- [作業指示]
**A.** ページ抜粋の本文を、「自己主張が苦手、頼まれた仕事」から「今回はその発売を記念し、本書の内容の一部を特別公開します。」まで、末尾の語句も含めて一字一句そのまま書き写してください。
**B.** ページ抜粋によると、中島美鈴さんが認知行動療法の研究を行っているのはどこですか。

- [ページ抜粋]
------
自己主張が苦手、頼まれた仕事を断れない、人に会うと気疲れする――。なぜ私たちは自分の気持ちより他人にどう思われるかを優先して、心身をすり減らしてしまうのか?
NHK「あさイチ」の出演でもおなじみの臨床心理士、中島美鈴さんが人の評価や愛情に依存せずに「身軽に生きる技術」を、具体的かつ明快に示した新書、『「人の期待」に縛られないレッスン』が発売されました。
今回はその発売を記念し、本書の内容の一部を特別公開します。


はじめに

 人間関係の中で、いつも誰かの期待に応えようとして無理をしている。あるいは、いつも誰かが期待するキャラクターを演じてしまい、モヤモヤしている。そんなふうに感じることはないでしょうか?
 もちろん、人の期待に応えるのは悪いことではありません。しかし、そのために自分らしく生きられず、苦労ばかり背負い込んでいるとしたら……そういう生き方は少し修正したほうが良さそうです。

 はじめまして。私は公認心理師・臨床心理士の中島美鈴と申します。九州大学人間環境学研究院で認知行動療法の研究を行うかたわら、カウンセラーとしても活動しています。
 私のカウンセリングを受けにこられる方々は、さまざまな理由で「生きづらさ」を抱えていらっしゃるのですが、なかでも多いのが前述のようなタイプです。いつも一生懸命、誰かの期待に沿うように生きている。自分がどうしたいか、どう振る舞いたいかよりも、他人にどう思われるかを優先してばかりいる。そのために生きるエネルギーを奪われて、ヘトヘトになってしまっているのです。
 そういうとき、ご本人は「周囲の期待に応えてよくやっている」とは自己評価できていません。むしろ「私は人の期待に応えられていない」「だらしがない、ダメな人間だ」などと思っていらっしゃることがよくあります。
 仮に期待に応えられても、ご本人が望むような評価や愛情は得られなかったり、得られたとしても、いつも精一杯頑張ることを余儀なくされていたりするケースも少なくありません。まるで自分の中に鬼コーチがいるかのようです。
------
- [抽出レコード]
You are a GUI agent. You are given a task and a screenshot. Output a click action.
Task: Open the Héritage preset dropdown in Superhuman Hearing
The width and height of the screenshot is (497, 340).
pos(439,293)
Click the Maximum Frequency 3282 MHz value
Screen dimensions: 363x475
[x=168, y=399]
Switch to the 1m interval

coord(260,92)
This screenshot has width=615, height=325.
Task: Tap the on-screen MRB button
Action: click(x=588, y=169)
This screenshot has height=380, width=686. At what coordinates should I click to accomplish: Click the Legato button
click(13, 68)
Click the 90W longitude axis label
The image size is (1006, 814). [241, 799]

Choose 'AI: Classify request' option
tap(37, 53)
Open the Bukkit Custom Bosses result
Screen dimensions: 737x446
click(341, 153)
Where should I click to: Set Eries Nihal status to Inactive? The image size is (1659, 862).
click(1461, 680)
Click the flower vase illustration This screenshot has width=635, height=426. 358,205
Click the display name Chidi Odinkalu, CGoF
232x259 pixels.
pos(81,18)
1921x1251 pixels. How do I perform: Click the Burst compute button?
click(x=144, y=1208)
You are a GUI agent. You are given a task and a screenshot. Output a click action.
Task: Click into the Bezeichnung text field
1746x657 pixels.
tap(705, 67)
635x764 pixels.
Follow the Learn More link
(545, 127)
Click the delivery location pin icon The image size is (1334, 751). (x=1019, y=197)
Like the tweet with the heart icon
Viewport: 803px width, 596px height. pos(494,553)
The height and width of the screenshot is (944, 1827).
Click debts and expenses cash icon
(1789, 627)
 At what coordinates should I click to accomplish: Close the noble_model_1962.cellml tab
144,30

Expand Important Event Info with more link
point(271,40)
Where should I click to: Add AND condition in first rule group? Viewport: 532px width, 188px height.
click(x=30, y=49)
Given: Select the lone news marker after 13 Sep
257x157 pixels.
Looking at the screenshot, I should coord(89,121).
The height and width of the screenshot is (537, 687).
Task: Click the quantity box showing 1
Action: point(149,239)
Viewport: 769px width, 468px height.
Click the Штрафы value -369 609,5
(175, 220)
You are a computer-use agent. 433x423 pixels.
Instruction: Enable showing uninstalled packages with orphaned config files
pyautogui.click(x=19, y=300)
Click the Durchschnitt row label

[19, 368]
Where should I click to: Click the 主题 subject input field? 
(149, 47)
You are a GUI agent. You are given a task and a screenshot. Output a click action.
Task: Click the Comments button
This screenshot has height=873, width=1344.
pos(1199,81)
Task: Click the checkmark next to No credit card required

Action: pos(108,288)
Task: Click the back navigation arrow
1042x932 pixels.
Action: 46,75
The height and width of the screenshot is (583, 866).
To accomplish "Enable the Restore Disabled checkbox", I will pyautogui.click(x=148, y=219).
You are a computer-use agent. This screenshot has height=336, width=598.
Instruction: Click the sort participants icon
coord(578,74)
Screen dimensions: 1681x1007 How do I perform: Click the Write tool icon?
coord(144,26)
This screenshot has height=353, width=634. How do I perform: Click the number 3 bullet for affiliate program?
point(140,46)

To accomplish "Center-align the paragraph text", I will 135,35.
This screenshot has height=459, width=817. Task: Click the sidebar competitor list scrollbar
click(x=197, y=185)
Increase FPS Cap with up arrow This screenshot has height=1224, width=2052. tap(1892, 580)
------
- [解答一覧]
**A.**
自己主張が苦手、頼まれた仕事を断れない、人に会うと気疲れする――。なぜ私たちは自分の気持ちより他人にどう思われるかを優先して、心身をすり減らしてしまうのか?
NHK「あさイチ」の出演でもおなじみの臨床心理士、中島美鈴さんが人の評価や愛情に依存せずに「身軽に生きる技術」を、具体的かつ明快に示した新書、『「人の期待」に縛られないレッスン』が発売されました。
今回はその発売を記念し、本書の内容の一部を特別公開します。

**B.** 九州大学人間環境学研究院